I had an employee who was rolling into work late, sometimes an hour late or more. I would stew about it. It would frustrate me and I just didn’t know why it was happening. Turns out, after I decided to lay down the law about it, that he actually didn’t know when work formally started because no one had ever told him. Thinking back on it, I know I didn’t say anything about a specific clock-in time and no one else had mentioned it either. Wow. I made a big mistake by thinking that an employee could somehow get inside my brain and know what I was thinking. And this doesn’t just happen with employees. It happens with business partners, suppliers, customers, and just about everyone else I encounter during a business day.
Of course communication is the missing piece here. Things have to be spelled out. It’s not because people are dumb or inept or anything like that. It’s because everybody is different and they all have different perspectives and ideas. It’s immensely helpful to sit down with someone, no matter who they are, and simply communicate. Maybe you’re better about this than I am, but I find that there is a constant need for more complete and basically better communication.

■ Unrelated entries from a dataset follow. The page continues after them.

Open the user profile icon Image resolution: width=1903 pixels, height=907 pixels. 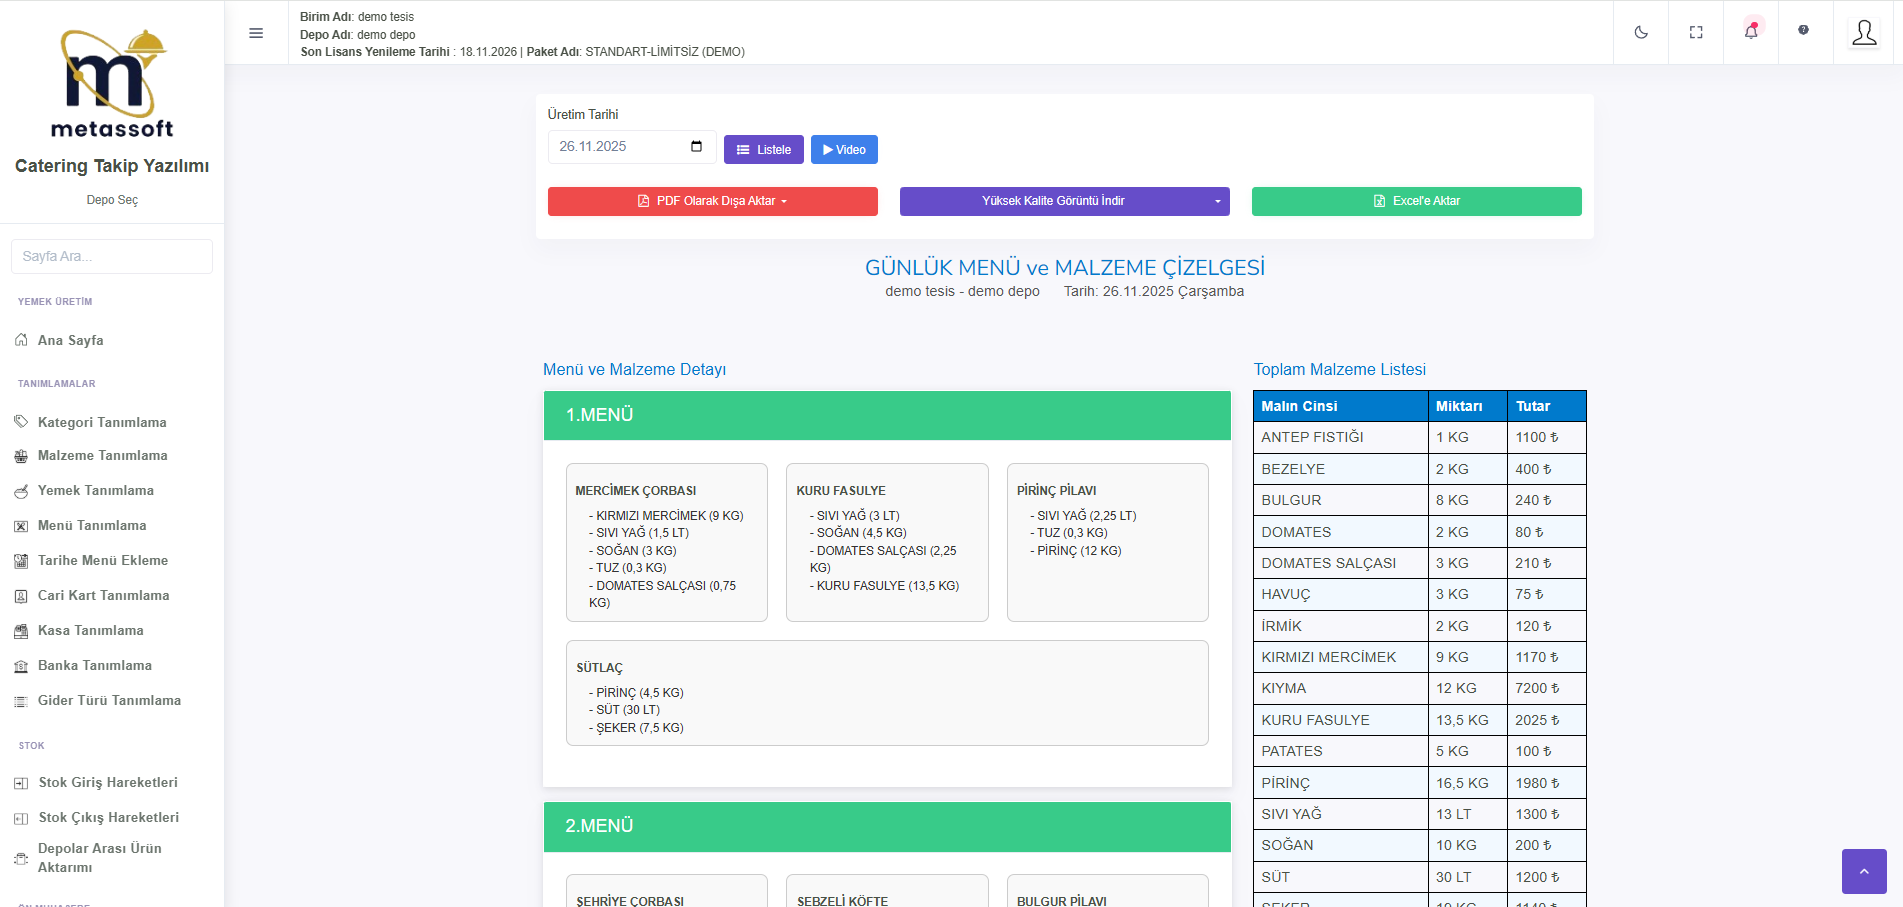[x=1864, y=33]
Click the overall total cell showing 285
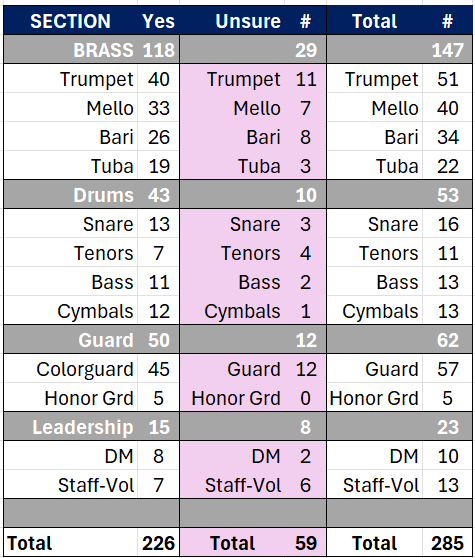Image resolution: width=475 pixels, height=558 pixels. pyautogui.click(x=448, y=543)
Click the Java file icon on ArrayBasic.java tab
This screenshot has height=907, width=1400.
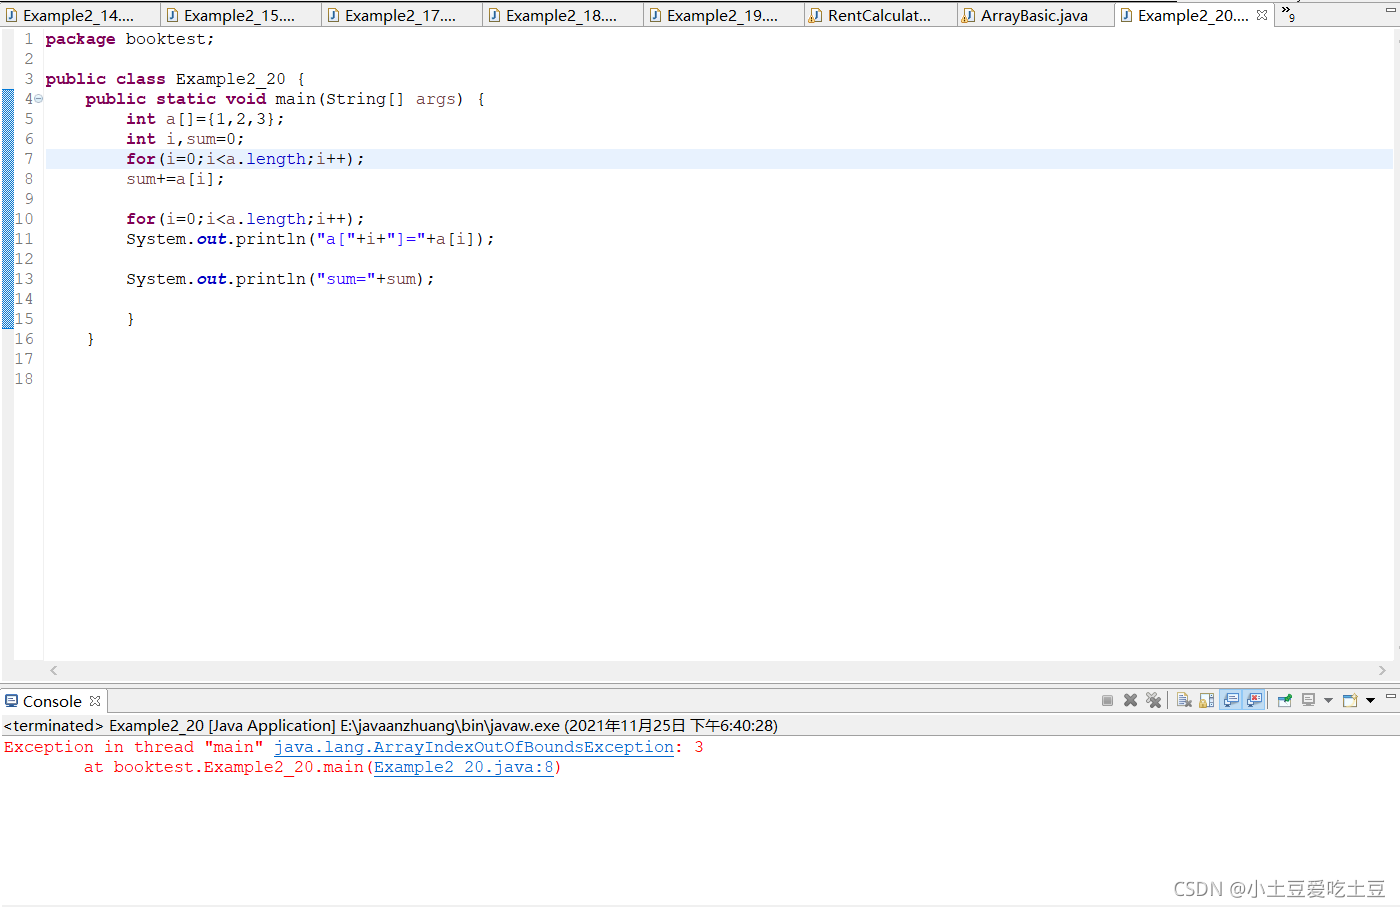click(x=967, y=14)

This goes the other way too. Sometimes people aren’t communicating their ideas to me. Maybe they don’t want to say something critical to their boss or maybe I’m simply not listening as I should be. It’s vital as a business owner, I think, to ask people what they’re thinking. I mean really ask, and be specific. Bad communication is a big roadblock to successful business and it takes constant attention to always maintain proper communication.
Learning to Give Responsibilities to Others
Being a (very) small business owner, I’ve experienced a trend over and over again that never seems to get easier: giving up responsibilities, duties, and decision making to employees.
When we started eReplacementParts.com every responsibility fell directly on the owner’s shoulders. We were in charge of building the site, writing all the content, taking all the orders, and shipping all the tool parts. Just from talking to other small business owners I know, it seems that lots of companies start this way. Perhaps yours did as well. Maybe it still operates that way.
For us right now, growth is our focus. We work hard to sell as many parts as we can and not be content with simply maintaining sales levels. As we grow, we need more people to make the company work and that means I have to give some, and then eventually most, of my responsibilities to others. To be honest, it’s tough to let go. Now we have entire departments dedicated to shipping our packages, taking customer phone calls, and building the website. When I walk through our building, I pass many people and their jobs used to be my job. I took a lot of pride in doing those jobs and it’s hard to really let go and trust that my employees will handle things as well as I did. And while they’re not clones of me, they’re able to handle their individual responsibilities just as well as I can and they’re far more specialized.
I think giving up responsibility is a tough thing for any business owner. For some small companies, the goal is to maintain size and perhaps the owner prefers to retain a large share of the load. That’s fine, but I believe that a small business will remain a small business as long as the owner is the primary worker. Potential is limited. If the goal is to grow, a business owner must give up some responsibilities to employees so that he/she can focus more on the company itself.